___ DATA FOR THIS TASK ___

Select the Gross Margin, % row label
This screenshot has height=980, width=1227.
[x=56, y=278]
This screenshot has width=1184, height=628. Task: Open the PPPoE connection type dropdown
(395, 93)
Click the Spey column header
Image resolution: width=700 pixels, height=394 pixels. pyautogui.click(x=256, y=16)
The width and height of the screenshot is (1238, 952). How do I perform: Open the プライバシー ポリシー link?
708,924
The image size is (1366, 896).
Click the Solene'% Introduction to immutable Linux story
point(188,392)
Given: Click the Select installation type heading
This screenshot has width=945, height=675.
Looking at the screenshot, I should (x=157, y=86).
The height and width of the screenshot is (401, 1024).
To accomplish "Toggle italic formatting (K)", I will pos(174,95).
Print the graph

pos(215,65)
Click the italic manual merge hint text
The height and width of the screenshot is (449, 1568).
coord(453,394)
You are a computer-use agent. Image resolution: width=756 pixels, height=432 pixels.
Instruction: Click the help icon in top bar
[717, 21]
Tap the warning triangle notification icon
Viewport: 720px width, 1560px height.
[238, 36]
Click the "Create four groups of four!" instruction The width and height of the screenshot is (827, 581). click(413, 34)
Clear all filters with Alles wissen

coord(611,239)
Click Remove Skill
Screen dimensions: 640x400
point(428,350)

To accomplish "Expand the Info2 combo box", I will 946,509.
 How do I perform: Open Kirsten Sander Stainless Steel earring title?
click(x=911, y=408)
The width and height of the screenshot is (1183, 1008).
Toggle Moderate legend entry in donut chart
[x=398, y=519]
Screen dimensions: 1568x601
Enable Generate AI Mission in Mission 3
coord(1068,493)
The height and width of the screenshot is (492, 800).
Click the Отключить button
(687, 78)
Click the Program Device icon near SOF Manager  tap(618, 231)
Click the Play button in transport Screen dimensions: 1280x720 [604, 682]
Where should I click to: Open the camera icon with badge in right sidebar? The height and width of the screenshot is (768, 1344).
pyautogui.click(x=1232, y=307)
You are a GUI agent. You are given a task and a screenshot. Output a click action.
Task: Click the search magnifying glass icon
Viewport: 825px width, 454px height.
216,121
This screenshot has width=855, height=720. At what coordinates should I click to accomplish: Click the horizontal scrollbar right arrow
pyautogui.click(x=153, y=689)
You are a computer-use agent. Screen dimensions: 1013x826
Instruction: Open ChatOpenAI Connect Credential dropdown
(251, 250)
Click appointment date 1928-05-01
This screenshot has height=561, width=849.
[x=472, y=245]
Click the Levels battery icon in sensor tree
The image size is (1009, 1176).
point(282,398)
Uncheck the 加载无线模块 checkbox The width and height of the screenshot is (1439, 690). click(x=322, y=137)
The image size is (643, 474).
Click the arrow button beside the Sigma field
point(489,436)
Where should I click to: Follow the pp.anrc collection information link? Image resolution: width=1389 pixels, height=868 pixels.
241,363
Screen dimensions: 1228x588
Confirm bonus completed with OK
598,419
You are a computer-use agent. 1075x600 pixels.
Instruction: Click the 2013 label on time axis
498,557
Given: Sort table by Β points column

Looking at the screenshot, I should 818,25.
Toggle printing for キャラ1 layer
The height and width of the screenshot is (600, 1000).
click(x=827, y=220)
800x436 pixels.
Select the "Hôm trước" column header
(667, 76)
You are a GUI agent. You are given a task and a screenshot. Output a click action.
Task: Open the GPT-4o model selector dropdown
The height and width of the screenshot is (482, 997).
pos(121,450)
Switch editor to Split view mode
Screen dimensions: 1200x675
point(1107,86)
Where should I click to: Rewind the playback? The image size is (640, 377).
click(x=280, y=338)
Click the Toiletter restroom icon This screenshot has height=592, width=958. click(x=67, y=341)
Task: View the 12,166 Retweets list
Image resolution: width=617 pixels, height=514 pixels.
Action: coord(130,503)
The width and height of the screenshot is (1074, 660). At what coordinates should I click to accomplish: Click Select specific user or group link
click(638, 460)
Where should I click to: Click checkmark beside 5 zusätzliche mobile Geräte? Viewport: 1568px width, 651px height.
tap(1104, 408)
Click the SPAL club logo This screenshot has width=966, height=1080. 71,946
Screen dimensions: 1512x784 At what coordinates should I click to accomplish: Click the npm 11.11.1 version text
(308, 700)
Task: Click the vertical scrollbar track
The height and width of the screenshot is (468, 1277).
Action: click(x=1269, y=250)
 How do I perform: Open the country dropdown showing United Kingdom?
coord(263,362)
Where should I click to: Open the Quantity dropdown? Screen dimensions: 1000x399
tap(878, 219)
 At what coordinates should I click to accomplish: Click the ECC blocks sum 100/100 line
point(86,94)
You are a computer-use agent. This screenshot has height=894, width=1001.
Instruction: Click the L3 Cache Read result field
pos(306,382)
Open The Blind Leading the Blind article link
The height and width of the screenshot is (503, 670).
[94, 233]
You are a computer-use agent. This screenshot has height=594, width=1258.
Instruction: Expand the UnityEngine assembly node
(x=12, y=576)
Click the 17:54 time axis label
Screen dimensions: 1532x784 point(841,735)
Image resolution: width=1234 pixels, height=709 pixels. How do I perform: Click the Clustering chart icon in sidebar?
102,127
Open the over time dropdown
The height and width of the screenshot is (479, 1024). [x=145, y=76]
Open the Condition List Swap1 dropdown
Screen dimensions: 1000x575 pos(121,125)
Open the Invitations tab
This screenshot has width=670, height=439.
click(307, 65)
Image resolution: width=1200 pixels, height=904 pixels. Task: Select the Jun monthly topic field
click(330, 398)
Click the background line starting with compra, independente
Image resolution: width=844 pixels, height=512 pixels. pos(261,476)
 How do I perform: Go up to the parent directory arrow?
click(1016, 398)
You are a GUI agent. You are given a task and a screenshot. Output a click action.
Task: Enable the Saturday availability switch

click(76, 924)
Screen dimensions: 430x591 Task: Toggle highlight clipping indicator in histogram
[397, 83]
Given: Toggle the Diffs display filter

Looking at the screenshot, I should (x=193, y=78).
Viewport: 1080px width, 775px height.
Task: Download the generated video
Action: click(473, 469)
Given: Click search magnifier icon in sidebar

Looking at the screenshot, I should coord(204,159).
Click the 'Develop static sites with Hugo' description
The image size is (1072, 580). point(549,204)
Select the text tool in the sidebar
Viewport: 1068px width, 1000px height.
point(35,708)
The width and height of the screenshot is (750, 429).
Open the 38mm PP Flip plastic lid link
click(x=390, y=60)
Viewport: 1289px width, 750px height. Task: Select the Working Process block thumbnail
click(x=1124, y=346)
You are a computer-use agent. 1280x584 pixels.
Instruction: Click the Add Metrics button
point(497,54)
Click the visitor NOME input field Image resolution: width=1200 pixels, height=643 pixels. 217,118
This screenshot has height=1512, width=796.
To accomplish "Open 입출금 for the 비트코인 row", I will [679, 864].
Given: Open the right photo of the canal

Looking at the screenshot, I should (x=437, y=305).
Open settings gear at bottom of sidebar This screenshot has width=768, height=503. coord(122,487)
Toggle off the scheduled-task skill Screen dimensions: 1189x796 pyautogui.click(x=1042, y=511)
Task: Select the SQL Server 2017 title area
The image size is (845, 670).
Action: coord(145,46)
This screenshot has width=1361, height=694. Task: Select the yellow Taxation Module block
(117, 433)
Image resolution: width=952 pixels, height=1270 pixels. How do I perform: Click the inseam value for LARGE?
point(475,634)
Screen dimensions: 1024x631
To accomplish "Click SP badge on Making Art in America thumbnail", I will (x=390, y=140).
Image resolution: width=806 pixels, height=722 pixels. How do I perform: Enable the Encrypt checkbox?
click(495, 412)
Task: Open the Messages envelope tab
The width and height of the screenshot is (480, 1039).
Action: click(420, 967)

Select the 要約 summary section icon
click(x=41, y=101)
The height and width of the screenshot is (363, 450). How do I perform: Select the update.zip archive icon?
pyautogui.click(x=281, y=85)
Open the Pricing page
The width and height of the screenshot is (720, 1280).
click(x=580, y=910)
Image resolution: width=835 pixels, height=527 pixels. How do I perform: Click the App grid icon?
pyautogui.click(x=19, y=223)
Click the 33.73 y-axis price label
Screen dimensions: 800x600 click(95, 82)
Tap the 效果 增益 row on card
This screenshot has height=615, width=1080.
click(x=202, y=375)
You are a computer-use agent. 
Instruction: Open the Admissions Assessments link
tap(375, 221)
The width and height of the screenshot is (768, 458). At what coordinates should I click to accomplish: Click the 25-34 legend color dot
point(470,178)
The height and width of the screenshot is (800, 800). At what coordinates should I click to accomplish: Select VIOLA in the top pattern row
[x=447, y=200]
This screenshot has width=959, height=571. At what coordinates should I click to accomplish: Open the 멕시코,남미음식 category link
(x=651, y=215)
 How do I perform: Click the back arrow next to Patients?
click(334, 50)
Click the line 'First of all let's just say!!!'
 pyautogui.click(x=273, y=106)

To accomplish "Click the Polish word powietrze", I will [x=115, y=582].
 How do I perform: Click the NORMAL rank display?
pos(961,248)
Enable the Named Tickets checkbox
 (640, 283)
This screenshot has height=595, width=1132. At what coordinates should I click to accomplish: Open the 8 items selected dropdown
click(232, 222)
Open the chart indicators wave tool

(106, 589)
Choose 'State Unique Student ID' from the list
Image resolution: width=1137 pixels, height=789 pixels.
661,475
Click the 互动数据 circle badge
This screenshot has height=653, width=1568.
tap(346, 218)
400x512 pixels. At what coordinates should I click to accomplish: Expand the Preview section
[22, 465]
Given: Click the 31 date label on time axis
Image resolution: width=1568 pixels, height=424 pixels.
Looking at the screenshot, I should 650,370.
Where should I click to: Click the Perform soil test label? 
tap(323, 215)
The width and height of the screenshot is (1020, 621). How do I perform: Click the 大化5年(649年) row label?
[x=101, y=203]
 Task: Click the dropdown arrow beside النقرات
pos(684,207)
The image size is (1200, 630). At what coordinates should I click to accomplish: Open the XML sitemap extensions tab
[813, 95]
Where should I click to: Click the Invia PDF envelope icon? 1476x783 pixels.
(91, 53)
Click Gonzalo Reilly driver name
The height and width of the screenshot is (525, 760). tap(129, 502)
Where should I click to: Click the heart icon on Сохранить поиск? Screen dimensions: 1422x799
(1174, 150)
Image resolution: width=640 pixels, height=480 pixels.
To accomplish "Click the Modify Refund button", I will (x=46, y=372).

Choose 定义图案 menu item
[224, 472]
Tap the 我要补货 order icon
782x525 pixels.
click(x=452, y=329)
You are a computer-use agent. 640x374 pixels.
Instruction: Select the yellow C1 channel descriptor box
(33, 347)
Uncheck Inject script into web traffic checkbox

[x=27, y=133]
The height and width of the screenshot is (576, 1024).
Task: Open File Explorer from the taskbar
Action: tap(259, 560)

___

* TASK DESCRIPTION
Within the listing above, work out the number of lines that hold "will", and give that number alone.

* YOUR RESPONSE
6